§ Exercises:
**A)** Reproduce the passage of the allergy research fund article between "LONDON — The" and "in British history.", inclusive, without altering a single character.
**B)** Resume the allergy research fund article after its last sentence, writing on in the same reporting style.

§ Selected passage:
──────────────────────────────

LONDON — The Natasha Allergy Research Foundation formally opened its global research application portal on Tuesday, inviting scientists from across the world to submit proposals for funding from its newly established £10 million allergy research initiative. The fund, announced by Nadim and Tanya Ednan-Laperouse — parents of Natasha, who died in 2016 after eating a Pret a Manger baguette containing undeclared sesame — represents one of the largest privately funded allergy research commitments in British history.
The Foundation confirmed that priority areas for funding include early-intervention therapies for food allergies, improved diagnostic tools, and research into the mechanisms behind anaphylaxis. Applications are open to universities, research hospitals, and independent scientific institutions across Europe, North America, and beyond, with initial grants expected to be announced in the autumn of 2026.
Nadim Ednan-Laperouse said the opening of applications marked a turning point in the family's decade-long campaign. 'Natasha's Law changed how food is labelled in Britain, but law alone cannot save lives — science must lead the way,' he said in a statement issued by the Foundation. 'We are asking the world's best researchers to help us end the fear that millions of allergy sufferers and their families live with every day.'
The initiative has already drawn expressions of interest from research teams at King's College London, the University of Manchester, and several institutions in the United States and Canada. Allergy UK and the British Society for Allergy and Clinical Immunology both welcomed the fund's launch, calling it a catalyst for a field that has historically been underfunded relative to the scale of its public health impact.

──────────────────────────────

§ Supplied records:
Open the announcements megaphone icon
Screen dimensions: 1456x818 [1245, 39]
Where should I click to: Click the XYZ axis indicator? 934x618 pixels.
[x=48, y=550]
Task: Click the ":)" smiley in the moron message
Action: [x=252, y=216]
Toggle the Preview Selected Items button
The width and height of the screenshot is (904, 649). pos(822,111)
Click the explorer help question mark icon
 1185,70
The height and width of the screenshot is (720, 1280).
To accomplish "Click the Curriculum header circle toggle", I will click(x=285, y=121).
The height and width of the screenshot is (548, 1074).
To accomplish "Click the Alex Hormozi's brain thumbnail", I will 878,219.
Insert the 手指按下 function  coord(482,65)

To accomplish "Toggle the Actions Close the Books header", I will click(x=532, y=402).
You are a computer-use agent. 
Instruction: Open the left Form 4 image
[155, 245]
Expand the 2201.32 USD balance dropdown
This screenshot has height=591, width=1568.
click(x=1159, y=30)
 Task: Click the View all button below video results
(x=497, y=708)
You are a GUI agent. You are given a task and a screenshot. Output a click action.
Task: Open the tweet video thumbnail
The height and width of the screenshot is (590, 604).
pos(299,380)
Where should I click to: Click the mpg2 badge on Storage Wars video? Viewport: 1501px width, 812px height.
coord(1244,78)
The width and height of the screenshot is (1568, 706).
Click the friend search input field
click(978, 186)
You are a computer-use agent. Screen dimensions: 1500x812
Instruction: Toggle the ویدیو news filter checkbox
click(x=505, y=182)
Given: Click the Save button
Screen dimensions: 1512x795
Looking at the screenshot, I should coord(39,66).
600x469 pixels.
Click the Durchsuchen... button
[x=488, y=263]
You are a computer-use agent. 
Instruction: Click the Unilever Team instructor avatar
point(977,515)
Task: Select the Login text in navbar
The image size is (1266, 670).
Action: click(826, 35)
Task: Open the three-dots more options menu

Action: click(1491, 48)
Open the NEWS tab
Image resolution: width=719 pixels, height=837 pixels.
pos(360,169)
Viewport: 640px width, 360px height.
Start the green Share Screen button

──────────────────────────────

§ Answers for the exercise:
**A)**
LONDON — The Natasha Allergy Research Foundation formally opened its global research application portal on Tuesday, inviting scientists from across the world to submit proposals for funding from its newly established £10 million allergy research initiative. The fund, announced by Nadim and Tanya Ednan-Laperouse — parents of Natasha, who died in 2016 after eating a Pret a Manger baguette containing undeclared sesame — represents one of the largest privately funded allergy research commitments in British history.

**B)**
Natasha's Law, which came into force in October 2021, requires full ingredient labelling on all foods pre-packaged for direct sale in England, Scotland, and Wales. The new research fund is seen as the family's next step beyond legislative advocacy, with the Foundation's trustees setting a target of producing at least five peer-reviewed breakthroughs within a decade that could translate into clinical treatments for the estimated two million people in the UK living with a diagnosed food allergy.